Scientific classification
- Kingdom: Plantae
- Clade: Tracheophytes
- Clade: Angiosperms
- Clade: Eudicots
- Clade: Asterids
- Order: Ericales
- Family: Ericaceae
- Genus: Leucopogon
- Species: L. bossiaea
- Binomial name: Leucopogon bossiaea (F.Muell.) Benth.

= Leucopogon bossiaea =

- Genus: Leucopogon
- Species: bossiaea
- Authority: (F.Muell.) Benth.
- Conservation status: P2

Species of plant

Leucopogon bossiaea is a species of flowering plant in the heath family Ericaceae and is endemic to a restricted area in the south-west of Western Australia. It is an erect shrub with elliptic to broadly egg-shaped leaves and white flowers in four to eleven upper leaf axils.

==Description==
Leucopogon bossiaea is an erect shrub that typically grows up to about 100 cm high and 80 cm wide. The leaves are spirally arranged and point upwards, glabrous, elliptic to broadly egg-shaped to almost round, 2.6–4.1 mm long and 2.1–3.9 mm wide on a glabrous petiole 0.5–1.0 mm long. The flowers are arranged in groups of four to eleven on the ends of branchlets and in upper leaf axils, with egg-shaped bracts 0.5–0.6 mm long and similar, longer bracteoles. The sepals are egg-shaped, 1.4–1.9 mm long and often tinged with purple. The petals are white and joined at the base to form a bell-shaped tube 1.1–1.5 mm long, the lobes 1.5–2.0 mm long. The fruit is a glabrous, spherical drupe 1.3–1.6 mm long and wide.

==Taxonomy and naming==
This species was first formally described in 1867 by Ferdinand von Mueller who gave it the name Styphelia bossiaea in Fragmenta Phytographiae Australiae from specimens collected by George Maxwell. In 1868, George Bentham changed the name to Leucopogon bossiaea in Flora Australiensis. The specific epithet (bossiaea) is a reference to the genus Bossiaea.

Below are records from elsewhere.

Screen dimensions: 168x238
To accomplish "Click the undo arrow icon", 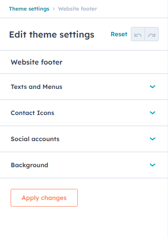I will [138, 34].
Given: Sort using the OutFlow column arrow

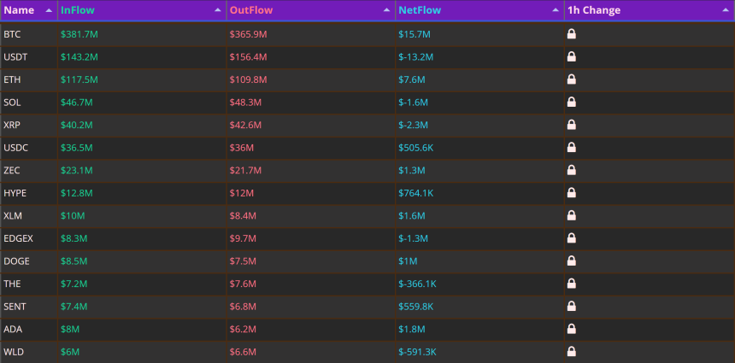Looking at the screenshot, I should [x=386, y=10].

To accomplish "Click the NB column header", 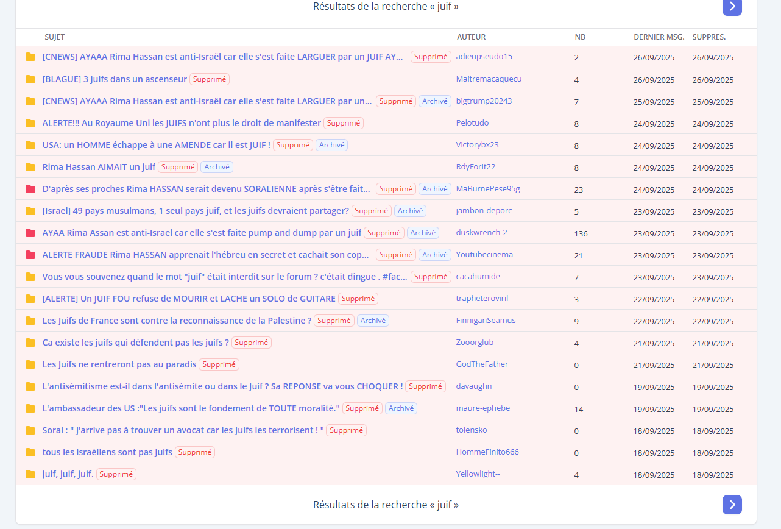I will [580, 37].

==Distribution and habitat==
This leucopogon usually grows in mallee woodlands or heath but is only known from near Israelite Bay in the Esperance plains bioregion in the south-west of Western Australia.

==Conservation status==
Leucopogon borealis is classified as "Priority Two" by the Western Australian Government Department of Biodiversity, Conservation and Attractions, meaning that it is poorly known and from only one or a few locations.